Last night I accepted a date with a (as far as I know at this point) vanilla guy and had a marvelous time.  He's a comedy writer in the film industry (I also have a background in the industry) and we both recently relocated to this area.  We had great conversation while listening to a nice jazz combo and then strolled around downtown.  It ended with a hug and an agreement to 'hang out again soon'.

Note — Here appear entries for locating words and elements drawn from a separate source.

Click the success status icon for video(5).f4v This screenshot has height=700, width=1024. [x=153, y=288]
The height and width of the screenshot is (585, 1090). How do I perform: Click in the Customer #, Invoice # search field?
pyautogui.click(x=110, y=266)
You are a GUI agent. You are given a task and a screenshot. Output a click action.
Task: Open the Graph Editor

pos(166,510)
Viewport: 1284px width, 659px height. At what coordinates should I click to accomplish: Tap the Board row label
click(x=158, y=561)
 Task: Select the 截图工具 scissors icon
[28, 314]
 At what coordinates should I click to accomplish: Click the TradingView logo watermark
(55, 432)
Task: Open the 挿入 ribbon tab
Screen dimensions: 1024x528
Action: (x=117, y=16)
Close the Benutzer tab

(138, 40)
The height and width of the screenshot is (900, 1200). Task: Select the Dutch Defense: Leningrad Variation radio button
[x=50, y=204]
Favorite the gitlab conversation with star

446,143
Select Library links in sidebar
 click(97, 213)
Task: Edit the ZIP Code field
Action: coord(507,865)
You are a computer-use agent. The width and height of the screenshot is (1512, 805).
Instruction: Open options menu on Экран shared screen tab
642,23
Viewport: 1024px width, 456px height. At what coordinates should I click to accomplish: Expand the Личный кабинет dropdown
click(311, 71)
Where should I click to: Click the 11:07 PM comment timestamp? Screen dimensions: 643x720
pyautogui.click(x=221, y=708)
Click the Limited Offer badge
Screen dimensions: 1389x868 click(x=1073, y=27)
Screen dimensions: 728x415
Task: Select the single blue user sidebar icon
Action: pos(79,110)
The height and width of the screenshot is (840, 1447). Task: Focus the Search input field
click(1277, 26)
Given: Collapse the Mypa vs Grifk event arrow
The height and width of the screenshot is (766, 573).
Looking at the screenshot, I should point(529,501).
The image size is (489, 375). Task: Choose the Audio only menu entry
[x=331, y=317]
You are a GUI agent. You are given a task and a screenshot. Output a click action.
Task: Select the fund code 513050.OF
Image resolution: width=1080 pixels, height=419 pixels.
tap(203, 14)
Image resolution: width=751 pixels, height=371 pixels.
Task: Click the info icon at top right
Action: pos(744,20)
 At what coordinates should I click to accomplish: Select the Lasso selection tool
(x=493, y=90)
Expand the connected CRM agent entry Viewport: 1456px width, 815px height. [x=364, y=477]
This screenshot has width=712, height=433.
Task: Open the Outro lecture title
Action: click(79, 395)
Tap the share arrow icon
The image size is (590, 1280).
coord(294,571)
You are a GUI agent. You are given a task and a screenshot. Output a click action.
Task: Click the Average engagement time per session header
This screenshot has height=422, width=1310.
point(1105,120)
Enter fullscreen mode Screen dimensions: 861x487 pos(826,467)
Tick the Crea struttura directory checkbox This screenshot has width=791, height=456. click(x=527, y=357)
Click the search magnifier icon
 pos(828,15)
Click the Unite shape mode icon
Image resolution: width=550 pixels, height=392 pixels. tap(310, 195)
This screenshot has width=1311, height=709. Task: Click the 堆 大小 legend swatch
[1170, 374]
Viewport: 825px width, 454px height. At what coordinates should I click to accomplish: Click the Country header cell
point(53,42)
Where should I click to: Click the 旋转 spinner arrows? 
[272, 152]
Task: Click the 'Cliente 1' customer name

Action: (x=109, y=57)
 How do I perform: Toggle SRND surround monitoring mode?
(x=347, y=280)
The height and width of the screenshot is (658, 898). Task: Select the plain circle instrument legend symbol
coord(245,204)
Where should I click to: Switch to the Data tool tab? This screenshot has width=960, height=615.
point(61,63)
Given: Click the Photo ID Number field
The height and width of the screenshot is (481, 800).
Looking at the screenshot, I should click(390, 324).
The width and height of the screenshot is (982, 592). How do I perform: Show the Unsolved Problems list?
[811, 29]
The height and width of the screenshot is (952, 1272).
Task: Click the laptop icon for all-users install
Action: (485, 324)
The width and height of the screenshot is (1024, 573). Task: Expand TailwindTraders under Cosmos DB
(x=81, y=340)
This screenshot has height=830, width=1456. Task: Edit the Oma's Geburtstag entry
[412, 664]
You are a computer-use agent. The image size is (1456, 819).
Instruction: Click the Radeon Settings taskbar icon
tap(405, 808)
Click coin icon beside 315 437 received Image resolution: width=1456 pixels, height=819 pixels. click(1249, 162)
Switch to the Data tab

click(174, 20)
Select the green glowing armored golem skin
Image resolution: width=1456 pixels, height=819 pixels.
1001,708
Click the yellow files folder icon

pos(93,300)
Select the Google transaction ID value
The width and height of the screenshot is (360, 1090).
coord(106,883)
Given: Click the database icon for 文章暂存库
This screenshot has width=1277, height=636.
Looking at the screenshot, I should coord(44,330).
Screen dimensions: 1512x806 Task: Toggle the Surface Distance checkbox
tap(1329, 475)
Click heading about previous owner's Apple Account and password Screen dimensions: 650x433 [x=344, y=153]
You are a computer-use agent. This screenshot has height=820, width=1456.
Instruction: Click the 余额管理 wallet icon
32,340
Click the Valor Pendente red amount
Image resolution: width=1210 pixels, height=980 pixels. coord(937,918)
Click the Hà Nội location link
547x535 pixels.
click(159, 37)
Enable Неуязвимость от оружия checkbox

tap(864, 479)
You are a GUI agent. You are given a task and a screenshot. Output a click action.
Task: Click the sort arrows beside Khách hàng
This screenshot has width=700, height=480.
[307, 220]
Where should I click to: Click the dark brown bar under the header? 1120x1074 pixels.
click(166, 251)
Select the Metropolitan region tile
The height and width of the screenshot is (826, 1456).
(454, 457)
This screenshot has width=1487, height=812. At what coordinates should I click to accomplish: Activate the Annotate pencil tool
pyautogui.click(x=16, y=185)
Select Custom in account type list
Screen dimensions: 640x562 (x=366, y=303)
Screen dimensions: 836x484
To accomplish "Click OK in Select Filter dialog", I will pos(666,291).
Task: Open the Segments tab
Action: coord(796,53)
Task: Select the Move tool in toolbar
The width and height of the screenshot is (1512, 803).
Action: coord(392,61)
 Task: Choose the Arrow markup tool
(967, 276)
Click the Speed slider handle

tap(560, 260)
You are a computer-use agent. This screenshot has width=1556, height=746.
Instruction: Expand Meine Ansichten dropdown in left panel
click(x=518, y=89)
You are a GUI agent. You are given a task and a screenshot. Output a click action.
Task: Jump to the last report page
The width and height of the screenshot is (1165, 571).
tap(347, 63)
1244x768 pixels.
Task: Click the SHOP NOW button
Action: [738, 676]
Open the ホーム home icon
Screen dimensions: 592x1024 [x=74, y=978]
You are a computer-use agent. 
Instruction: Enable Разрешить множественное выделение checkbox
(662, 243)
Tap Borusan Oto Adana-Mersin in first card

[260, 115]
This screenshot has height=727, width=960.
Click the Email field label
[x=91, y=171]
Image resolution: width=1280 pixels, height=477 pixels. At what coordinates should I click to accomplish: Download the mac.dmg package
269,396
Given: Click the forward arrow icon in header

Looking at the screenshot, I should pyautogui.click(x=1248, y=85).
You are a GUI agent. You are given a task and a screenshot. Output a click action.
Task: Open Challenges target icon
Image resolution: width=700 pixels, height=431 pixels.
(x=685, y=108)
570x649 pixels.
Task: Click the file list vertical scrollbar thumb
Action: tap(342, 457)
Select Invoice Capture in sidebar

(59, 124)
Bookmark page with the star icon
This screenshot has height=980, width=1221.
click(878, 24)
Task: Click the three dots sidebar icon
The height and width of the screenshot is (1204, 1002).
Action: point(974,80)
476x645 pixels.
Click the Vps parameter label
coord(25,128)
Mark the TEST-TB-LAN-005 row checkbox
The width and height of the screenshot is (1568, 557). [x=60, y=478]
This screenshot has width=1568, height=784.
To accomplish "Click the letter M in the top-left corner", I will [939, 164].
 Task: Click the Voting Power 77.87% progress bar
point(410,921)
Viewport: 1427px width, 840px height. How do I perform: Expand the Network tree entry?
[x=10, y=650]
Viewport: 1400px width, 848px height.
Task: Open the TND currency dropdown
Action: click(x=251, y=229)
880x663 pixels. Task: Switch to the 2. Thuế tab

When I messaged my closest friend in the lifestyle about my date, that it was vanilla but that we had a lot in common, his response was, 'Does that make it okay?'

I mean, I don't feel like I betrayed myself by going out with someone and having a great time, even if he didn't make me strip and suck him within minutes of meeting as so many doms I've met have demanded.  Aside from three really great months of training, it's not like I've had great success integrating D/s (or M/s) into my life.  There was the master who collared me and then changed his mind 4 days later, the bedroom dom who has a girlfriend, the one who borrowed $200 and has yet to pay it back weeks after he promised to, and various other encounters I don't wish to repeat.

I don't think I'm 'throwing in the towel', but in the meantime it's nice to have a decent date.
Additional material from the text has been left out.